**DIRECTIONS**
1. Answer each question from the passage on Chandima's kindergartens and relief work.
(a) How many houses were built under his guidance in tsunami-hit areas?
(b) What facilities were built in the village in Ambalantota Uhapitigoda, Samadhigama?
(c) What was the village built in Myanmar named?
2. Extend the passage on Chandima's kindergartens and relief work, picking up after its final sentence.

**EXERCISE PASSAGE**

To develop the pre-school education in rural areas in Sri Lanka, he has founded more than thirteen kindergartens throughout the country. Some of them are:
- Lianxin Ambalanthota Kindergarten, Ambalanthota
- Lianxin Bodagama Kindergarten, Bodagama
- Lianxin Lahiru Kindergarten, Suriara, Thanamalwila
- Lianxin Vijita Kindergarten, Thanamalwila
- Lianxin Bandaragama Kindergarten, Bandaragama
- Lianxin Pubudu Kindergarten, Suriara
- Lianxin Singiti Kusum Kindergarten, Suriara
- Lianxin Arabekema Kindergarten, Hambegamuwa
- Lianxin Angunakolapelassa Kindergarten, Angunakolapelassa
- Lianxin Mamawewa Kindergarten, Mamawewa
- Lianxin Samagi Kindergarten, Mamawewa

==Natural disaster relief efforts==
After the 2004 Indian Ocean tsunami, Chandima aided in relief efforts. With the corporation of Taiwan Charity Organizations, medical camps, distribution of dry food and other necessary needs were conducted. Under his guidance, more than six hundred houses were built in tsunami hit areas such as Ambalantota, Bataatha, and Panama. The village in Ambalantota Uhapitigoda, Samadhigama (Chinese:台灣村), was constructed with a hospital complex, playground, computer centre, conference hall and helping centre. Up to date, the residents of the village are cared and provided with both material and spiritual facilities. In addition, he has constructed houses for the victims of civil war in Anuradhapura District.

With the catastrophic destruction brought to Myanmar by Cyclone Nargis on 2 May 2008, Chandima turned his attention to helping displaced people in Myanmar. First, he led several aid groups to meet the urgent needs of the victim of hurricane such as medical services, dry food, clothes, school equipments and other daily necessities. Certain monasteries torn down were financially supported to reconstruct and were given housebuilding materials. Then, he decided to build a village for those who lost their houses. The construction of the houses was initiated in 2008 and completed in 2009. The village has 1001 houses and a school for Children. It was named "Metta Village". The Sri Lankan president Mahinda Rajapaksa and the first lady Shiranti Rajapaksha with other Sri Lankan delegates participated in the ceremony held to hand over the houses for the residents.

**GIVEN RECORDS**
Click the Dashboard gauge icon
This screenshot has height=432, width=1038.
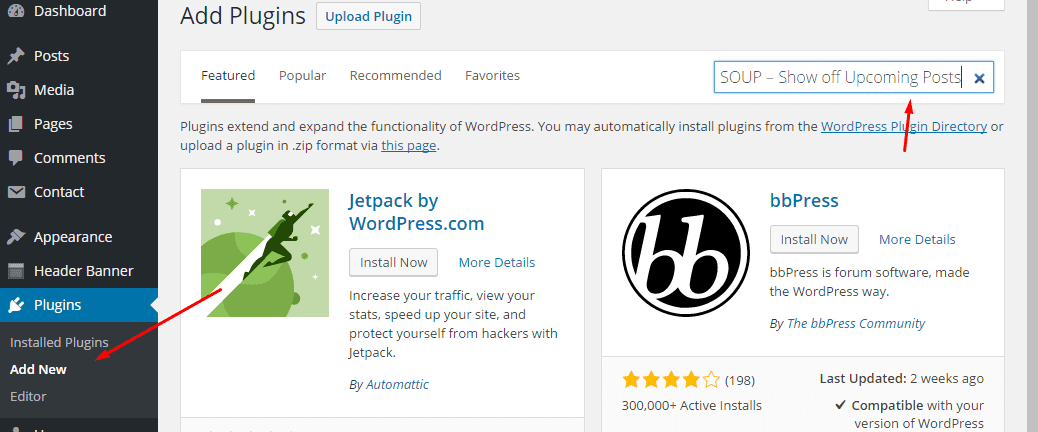pos(16,11)
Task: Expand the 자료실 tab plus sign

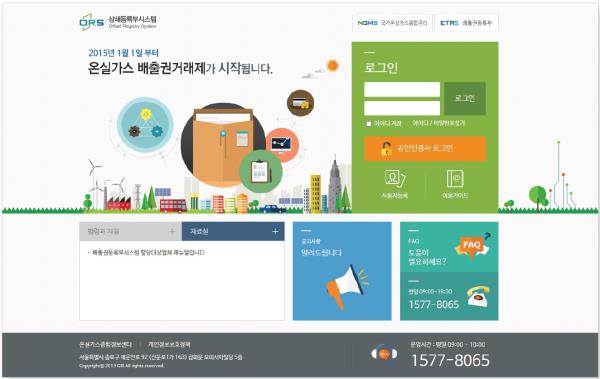Action: 275,231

**EXPECTED OUTPUTS**
1.
(a) More than six hundred.
(b) A hospital complex, a playground, a computer centre, a conference hall and a helping centre.
(c) "Metta Village".

2.
==Official positions==

The position of the Chief Sangha Nayaka in Taiwan was bestowed on Ven Chandima by the Supreme Sangha Council of the Malawatta Chapter. He is the Director of the Theravada Samadhi Education Association in Taiwan. Since 1999, works as an instructor to the Corporate Body of the Buddha Educational Foundation in Taiwan. And also he is the abbot of several renowned temples including the Manelwatta Temple in Kelaniya. Appointed adviser to the President of Sri Lanka on International Religious and Cultural Affairs in 2007.

==Honorary titles==
- 2001 – The honorary title of Pariyatti Vibhushana was awarded by the Kotte Sangha Council of the Siyam Sector in Sri Lanka.
- 2003 – The Doctor of Philosophy Honorary Degree was conferred by the University of Ruhuna, Sri Lanka.

==International conferences==
Delegate from the Theravada Education Association of Taiwan to the United Nations Vesak Day Conference Held in Bangkok, Thailand. Here, he made a presentation on the topic "Compassion Leads the Way" from 11 to 15 May 2011.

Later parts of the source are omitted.